If government treats migration as a purely contractual arrangement, then we will encourage migrants to treat their relationship to Australia in exactly the same way: to ask “what is in it for me, what can I get out of this country?” rather than “what is my connection to this country and what are my obligations?”

As prime minister, Malcolm Fraser made a similar point in a landmark speech on multiculturalism in 1981:

I am talking here about basic human rights, not benevolence which the giver bestows or withdraws at will. No society can long retain the commitment and involvement of groups that are denied these rights.

To focus on borders rather than belonging is to stab at the heart of the idea of the nation as an inclusive political community.

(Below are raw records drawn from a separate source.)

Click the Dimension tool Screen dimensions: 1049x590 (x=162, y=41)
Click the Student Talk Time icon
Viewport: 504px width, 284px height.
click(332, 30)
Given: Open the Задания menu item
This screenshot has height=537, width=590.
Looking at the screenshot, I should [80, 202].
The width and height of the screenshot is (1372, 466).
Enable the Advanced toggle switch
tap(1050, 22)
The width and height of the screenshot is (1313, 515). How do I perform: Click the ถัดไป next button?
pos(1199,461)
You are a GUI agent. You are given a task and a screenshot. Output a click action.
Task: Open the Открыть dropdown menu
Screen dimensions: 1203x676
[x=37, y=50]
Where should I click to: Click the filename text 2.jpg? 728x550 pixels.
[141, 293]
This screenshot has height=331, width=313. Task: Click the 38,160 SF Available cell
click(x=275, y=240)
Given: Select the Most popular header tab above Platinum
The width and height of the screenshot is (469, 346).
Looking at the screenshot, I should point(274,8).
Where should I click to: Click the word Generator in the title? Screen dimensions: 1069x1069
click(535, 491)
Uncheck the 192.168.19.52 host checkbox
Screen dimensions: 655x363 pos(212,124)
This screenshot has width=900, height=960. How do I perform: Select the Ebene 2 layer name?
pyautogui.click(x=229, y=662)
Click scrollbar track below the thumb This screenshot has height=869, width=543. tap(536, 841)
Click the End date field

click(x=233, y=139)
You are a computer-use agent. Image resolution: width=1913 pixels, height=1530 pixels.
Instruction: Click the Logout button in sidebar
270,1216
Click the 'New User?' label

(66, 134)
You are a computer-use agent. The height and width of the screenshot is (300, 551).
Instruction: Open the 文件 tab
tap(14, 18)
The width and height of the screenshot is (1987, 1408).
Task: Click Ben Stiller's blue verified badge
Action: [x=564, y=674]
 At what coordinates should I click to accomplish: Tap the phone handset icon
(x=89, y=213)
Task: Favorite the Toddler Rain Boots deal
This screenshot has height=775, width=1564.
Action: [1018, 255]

We must ask at this point whether temporary migration can ever be reconciled with liberal democracy. Is there a way of organising temporary migration that is compatible with the idea of an inclusive, pluralist society that upholds basic rights and fosters engagement and commitment?

Or, as political theorist Michael Walzer argues, does temporary migration inevitable require such significant ethical compromises that we should oppose it altogether?

Political theorists Joseph Carens, Michael Walzer and Martin Ruhs all agree that it is ethically unacceptable to render migrants indefinitely temporary. This is because that risks creating a group of “second-class residents” excluded from the political community of the nation and the benefits and rights of citizenship. Yet this is what can happen in Australia today.

Many New Zealanders and recently arrived refugees face the prospect of living permanently in Australia on temporary visas. Migrant workers can potentially have their temporary 457 visas repeatedly renewed. And, after they graduate, international students can end up hopping precariously across temporary-visa categories for a long time.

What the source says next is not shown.